Tarefa do exercício: Transcreva fielmente o trecho do texto sobre o direito de arrependimento compreendido entre "Assevera Nogueira (2012)" e "reembolsados corrigidos monetariamente.", inclusive.

Entende-se que o prazo de reflexão é de sete dias para possibilitar ao consumidor ao menos um final de semana para decidir sobre a real aquisição ou devolução do bem adquirido, independentemente do momento do recebimento. Noutro giro, tal prazo figura-se suficiente de modo a evitar abusos por parte do consumidor.
O direito de arrependimento não impõe ao consumidor o dever de explicitar os motivos que o levaram a desistir do negócio celebrado.
Segundo Rizzatto Nunes (2011, p.564), basta a simples manifestação objetiva da desistência. Para o autor, no íntimo, o consumidor terá suas razões para desistir, mas estas são irrelevantes e não precisam ser explicitadas e exemplifica: “Ele pode não ter gostado da cor do tapete adquirido pelo telefone na oferta feita pela TV, ou foi seu tamanho que ele verificou ser impróprio. O consumidor pode apenas não querer gastar o que iria custar o bem. Ou se arrepender mesmo. O fato é que nada disso importa. Basta manifestar objetivamente a desistência”.
Assevera Nogueira (2012) que o Código de Defesa do Consumidor é de ordem pública e, portanto, irrenunciável, considerando-se nula qualquer cláusula contratual, ainda que firmada pelo consumidor, de renúncia ao direito de arrependimento.
Se sequer é exigido ao consumidor justificar o porquê de seu arrependimento, tampouco será exigível a constatação de qualquer defeito ou vício no produto ou serviço adquirido.
Da análise do parágrafo único do citado artigo consumerista verifica-se que os pagamentos já efetuados pelo consumidor, correspondentes aos produtos ou serviços devolvidos por arrependimento, devem ser reembolsados corrigidos monetariamente.
A devolução deve ocorrer sob as expensas do fornecedor, pois, aceitar o contrário, significaria criar limitações ao direito de arrependimento não previstas em lei, desestimulando o comércio virtual.
Sobre esse aspecto, já se posicionou o Superior Tribunal de Justiça:
ADMINISTRATIVO. CONSUMIDOR. DIREITO DE ARREPENDIMENTO. ART. 49 DO CDC. RESPONSABILIDADE PELO VALOR DO SERVIÇO POSTAL DECORRENTE DA DEVOLUÇÃO DO PRODUTO. CONDUTA ABUSIVA. LEGALIDADE DA MULTA APLICADA PELO PROCON.
1. No presente caso, trata-se da legalidade de multa imposta à TV SKY SHOP (SHOPTIME) em razão do apurado em processos administrativos, por decorrência de reclamações realizadas pelos consumidores, no sentido de que havia cláusula contratual responsabilizando o consumidor pelas despesas com o serviço postal decorrente da devolução do produto do qual pretende-se desistir.
2. O art. 49 do Código de Defesa do Consumidor dispõe que, quando o contrato de consumo for concluído fora do estabelecimento comercial, o consumidor tem o direito de desistir do negócio em 7 dias ("período de reflexão"), sem qualquer motivação. Trata-se do direito de arrependimento, que assegura o consumidor a realização de uma compra consciente, equilibrando as relações de consumo.

Excertos dos dados:

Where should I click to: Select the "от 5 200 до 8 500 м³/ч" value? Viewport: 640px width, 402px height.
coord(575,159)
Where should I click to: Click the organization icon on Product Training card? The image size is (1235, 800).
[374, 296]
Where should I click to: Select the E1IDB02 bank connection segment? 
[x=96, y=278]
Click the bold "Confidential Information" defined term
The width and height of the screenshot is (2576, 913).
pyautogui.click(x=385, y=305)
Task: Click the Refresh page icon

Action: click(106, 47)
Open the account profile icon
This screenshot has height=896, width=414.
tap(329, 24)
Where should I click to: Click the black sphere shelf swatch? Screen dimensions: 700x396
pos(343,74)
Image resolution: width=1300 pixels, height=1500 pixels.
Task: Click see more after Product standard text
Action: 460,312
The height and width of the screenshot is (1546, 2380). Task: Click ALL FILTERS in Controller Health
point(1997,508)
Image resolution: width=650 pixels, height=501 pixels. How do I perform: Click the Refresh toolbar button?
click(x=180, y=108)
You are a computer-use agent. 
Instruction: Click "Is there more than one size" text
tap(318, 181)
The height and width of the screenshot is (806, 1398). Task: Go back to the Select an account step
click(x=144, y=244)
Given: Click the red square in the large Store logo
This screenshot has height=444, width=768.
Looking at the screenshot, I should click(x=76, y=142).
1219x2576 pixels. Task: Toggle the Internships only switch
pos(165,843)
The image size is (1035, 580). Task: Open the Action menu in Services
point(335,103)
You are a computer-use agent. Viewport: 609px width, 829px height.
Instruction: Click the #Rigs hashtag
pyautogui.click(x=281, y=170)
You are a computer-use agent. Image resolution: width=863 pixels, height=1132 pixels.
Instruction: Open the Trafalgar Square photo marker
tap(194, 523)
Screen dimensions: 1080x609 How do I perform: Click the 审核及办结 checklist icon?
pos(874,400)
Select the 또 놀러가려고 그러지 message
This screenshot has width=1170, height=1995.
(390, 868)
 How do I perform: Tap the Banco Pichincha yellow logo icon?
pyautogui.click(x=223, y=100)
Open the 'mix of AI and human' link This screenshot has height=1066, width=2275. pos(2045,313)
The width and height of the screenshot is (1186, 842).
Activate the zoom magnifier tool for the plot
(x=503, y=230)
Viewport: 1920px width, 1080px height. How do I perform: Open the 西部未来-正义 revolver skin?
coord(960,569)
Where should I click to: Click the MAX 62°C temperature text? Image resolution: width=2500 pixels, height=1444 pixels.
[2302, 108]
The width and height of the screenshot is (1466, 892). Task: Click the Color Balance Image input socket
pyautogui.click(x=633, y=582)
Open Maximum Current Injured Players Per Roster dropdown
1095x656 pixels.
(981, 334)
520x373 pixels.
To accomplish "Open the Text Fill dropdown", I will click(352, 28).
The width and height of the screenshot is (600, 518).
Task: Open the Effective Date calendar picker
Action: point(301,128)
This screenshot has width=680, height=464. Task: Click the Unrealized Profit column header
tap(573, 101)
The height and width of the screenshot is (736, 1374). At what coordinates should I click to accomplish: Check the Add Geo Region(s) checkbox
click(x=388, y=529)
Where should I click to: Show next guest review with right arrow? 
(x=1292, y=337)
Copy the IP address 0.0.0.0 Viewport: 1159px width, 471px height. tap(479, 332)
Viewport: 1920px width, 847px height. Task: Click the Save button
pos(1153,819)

Resposta completa:
Assevera Nogueira (2012) que o Código de Defesa do Consumidor é de ordem pública e, portanto, irrenunciável, considerando-se nula qualquer cláusula contratual, ainda que firmada pelo consumidor, de renúncia ao direito de arrependimento.
Se sequer é exigido ao consumidor justificar o porquê de seu arrependimento, tampouco será exigível a constatação de qualquer defeito ou vício no produto ou serviço adquirido.
Da análise do parágrafo único do citado artigo consumerista verifica-se que os pagamentos já efetuados pelo consumidor, correspondentes aos produtos ou serviços devolvidos por arrependimento, devem ser reembolsados corrigidos monetariamente.